> _Records drawn from a dataset_:
⟨

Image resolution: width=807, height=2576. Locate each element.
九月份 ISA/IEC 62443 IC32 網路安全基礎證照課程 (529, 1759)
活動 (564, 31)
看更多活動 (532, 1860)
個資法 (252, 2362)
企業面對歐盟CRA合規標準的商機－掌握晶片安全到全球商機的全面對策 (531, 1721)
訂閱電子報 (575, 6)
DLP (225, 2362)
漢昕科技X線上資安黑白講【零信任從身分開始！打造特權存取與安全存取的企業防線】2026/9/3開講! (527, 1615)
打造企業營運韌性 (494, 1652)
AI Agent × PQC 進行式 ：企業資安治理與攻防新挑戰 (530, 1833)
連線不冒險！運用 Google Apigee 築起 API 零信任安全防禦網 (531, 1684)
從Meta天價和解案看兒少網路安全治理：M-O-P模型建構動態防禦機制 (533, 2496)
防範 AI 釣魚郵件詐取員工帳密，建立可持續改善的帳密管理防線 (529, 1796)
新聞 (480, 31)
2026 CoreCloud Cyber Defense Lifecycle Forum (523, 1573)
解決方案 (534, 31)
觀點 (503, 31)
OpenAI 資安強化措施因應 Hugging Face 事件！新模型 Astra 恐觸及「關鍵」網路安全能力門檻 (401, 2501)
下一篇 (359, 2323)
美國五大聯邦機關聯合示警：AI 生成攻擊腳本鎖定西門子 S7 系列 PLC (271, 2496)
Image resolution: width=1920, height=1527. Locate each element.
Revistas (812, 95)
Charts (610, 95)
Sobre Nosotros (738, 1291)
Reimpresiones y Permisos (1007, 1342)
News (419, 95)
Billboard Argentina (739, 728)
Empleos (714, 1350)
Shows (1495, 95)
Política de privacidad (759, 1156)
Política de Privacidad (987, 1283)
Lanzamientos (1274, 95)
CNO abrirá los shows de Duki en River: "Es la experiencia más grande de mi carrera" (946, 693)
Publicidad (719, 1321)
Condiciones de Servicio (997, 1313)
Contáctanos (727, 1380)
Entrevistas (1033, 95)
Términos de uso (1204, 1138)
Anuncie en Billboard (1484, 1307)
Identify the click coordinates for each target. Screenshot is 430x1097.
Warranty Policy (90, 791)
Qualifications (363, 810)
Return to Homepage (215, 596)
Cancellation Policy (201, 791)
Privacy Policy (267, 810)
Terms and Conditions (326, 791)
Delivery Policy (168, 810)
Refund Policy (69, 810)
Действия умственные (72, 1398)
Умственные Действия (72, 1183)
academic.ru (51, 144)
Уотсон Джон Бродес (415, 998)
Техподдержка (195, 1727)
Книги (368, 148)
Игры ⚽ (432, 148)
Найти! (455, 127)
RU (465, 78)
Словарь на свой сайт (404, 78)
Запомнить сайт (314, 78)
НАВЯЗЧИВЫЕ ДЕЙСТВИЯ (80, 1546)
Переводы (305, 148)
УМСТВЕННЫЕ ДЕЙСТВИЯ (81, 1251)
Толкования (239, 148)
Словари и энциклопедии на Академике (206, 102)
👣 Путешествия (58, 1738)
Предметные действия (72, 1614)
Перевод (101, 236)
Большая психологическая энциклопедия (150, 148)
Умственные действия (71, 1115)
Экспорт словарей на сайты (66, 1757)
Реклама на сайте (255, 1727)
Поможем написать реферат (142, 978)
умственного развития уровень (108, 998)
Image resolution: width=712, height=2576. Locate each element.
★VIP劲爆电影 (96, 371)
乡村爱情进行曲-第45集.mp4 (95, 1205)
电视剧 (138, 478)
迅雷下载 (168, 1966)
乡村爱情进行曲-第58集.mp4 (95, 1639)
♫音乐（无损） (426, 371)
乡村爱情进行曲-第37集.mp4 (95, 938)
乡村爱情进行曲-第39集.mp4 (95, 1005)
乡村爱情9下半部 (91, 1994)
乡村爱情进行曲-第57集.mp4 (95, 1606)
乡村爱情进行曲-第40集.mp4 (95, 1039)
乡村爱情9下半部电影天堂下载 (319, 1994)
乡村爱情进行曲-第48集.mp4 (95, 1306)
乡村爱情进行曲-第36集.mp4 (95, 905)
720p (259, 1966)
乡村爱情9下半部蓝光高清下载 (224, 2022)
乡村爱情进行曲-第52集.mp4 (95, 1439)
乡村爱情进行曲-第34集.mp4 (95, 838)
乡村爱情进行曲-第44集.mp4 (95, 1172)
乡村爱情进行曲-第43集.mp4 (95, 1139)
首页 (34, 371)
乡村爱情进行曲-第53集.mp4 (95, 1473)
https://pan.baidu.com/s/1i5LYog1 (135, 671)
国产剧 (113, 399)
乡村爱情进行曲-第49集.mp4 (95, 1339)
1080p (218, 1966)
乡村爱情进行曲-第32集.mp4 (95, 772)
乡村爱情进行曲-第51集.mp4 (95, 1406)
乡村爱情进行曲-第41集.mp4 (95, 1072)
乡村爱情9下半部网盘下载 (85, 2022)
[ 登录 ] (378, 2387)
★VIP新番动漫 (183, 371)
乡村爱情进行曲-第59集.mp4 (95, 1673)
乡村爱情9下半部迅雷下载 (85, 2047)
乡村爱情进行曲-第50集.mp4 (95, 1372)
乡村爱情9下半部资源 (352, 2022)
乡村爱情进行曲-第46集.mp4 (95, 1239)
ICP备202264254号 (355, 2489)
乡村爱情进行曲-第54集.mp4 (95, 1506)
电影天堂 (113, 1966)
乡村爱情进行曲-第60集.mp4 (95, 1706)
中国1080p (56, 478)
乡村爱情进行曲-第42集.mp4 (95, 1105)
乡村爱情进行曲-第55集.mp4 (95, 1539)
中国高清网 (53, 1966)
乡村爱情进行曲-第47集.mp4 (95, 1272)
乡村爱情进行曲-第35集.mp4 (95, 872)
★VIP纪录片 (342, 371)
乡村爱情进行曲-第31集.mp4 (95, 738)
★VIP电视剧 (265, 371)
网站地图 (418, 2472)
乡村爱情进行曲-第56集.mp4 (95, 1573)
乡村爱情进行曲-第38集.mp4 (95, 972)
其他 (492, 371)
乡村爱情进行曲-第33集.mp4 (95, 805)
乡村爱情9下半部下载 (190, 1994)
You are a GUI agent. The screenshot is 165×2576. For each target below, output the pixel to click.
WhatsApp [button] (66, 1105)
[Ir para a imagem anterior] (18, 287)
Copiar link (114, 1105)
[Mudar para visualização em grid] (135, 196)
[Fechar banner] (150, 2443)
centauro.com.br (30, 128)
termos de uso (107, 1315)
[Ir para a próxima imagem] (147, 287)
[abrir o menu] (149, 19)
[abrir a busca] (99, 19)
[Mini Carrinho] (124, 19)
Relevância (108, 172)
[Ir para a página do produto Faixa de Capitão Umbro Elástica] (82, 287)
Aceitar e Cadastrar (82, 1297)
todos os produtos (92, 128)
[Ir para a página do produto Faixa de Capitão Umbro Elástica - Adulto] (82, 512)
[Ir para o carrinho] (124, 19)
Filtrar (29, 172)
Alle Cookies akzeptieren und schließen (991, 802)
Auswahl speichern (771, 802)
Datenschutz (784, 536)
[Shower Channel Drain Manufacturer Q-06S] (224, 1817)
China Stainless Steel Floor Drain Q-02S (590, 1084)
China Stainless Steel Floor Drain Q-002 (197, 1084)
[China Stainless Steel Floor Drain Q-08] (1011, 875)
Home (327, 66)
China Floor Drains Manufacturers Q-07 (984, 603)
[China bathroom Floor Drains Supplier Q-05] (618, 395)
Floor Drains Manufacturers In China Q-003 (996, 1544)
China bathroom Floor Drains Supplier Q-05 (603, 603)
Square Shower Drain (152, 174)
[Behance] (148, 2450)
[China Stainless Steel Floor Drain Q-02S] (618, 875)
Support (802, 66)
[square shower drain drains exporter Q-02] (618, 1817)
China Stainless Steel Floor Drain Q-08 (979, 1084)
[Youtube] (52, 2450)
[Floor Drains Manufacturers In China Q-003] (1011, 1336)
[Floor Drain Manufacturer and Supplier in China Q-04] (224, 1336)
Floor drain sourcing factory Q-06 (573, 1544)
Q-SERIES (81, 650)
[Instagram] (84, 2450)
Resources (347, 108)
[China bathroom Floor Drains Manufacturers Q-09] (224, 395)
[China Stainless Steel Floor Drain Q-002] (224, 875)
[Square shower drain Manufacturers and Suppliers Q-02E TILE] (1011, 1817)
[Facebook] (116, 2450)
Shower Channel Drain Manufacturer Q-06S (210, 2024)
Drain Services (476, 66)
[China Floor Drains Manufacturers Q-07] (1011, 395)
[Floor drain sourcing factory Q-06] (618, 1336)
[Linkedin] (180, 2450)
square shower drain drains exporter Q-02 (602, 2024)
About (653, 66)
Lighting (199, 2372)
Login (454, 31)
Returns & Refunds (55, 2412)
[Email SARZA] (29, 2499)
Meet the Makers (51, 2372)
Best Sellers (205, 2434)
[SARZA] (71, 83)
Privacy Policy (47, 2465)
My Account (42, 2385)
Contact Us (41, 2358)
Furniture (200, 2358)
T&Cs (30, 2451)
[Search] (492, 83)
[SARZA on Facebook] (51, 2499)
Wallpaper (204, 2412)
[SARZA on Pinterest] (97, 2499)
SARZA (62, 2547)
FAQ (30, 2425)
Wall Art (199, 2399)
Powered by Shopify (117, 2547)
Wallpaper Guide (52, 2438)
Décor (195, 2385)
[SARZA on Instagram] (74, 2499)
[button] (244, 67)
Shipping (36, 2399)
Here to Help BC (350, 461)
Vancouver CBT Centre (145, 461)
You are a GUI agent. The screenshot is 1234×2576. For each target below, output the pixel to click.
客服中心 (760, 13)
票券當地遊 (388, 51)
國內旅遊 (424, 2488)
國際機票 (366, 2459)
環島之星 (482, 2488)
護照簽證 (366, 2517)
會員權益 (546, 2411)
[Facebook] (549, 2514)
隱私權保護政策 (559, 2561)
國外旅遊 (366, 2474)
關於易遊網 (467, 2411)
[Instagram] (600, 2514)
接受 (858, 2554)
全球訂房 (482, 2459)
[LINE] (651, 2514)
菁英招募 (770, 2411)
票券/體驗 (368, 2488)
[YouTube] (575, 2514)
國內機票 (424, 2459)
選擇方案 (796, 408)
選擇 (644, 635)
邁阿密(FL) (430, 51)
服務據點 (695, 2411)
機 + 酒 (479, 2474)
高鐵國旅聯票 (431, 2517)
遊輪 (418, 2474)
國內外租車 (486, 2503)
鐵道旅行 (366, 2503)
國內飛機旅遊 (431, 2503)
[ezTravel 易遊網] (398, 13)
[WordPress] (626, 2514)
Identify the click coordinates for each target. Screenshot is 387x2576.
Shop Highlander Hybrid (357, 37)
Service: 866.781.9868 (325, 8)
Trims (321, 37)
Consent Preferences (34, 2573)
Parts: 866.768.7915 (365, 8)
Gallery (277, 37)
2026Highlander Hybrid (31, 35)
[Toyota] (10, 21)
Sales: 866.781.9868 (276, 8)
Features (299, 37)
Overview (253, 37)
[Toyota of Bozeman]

⟩

> _TASK INSTRUCTIONS_:
Using the data above, reproduce exactly the lines from the line that contains "[SARZA on Facebook] (51, 2499)" through the line that contains "國內機票 (424, 2459)", including both.

> _TASK RESULT_:
[SARZA on Facebook] (51, 2499)
Wallpaper (204, 2412)
[SARZA on Pinterest] (97, 2499)
SARZA (62, 2547)
FAQ (30, 2425)
Wall Art (199, 2399)
Powered by Shopify (117, 2547)
Wallpaper Guide (52, 2438)
Décor (195, 2385)
[SARZA on Instagram] (74, 2499)
[button] (244, 67)
Shipping (36, 2399)
Here to Help BC (350, 461)
Vancouver CBT Centre (145, 461)
You are a GUI agent. The screenshot is 1234×2576. For each target below, output the pixel to click.
客服中心 (760, 13)
票券當地遊 (388, 51)
國內旅遊 (424, 2488)
國際機票 (366, 2459)
環島之星 (482, 2488)
護照簽證 (366, 2517)
會員權益 (546, 2411)
[Facebook] (549, 2514)
隱私權保護政策 (559, 2561)
國外旅遊 (366, 2474)
關於易遊網 (467, 2411)
[Instagram] (600, 2514)
接受 (858, 2554)
全球訂房 (482, 2459)
[LINE] (651, 2514)
菁英招募 (770, 2411)
票券/體驗 (368, 2488)
[YouTube] (575, 2514)
國內機票 (424, 2459)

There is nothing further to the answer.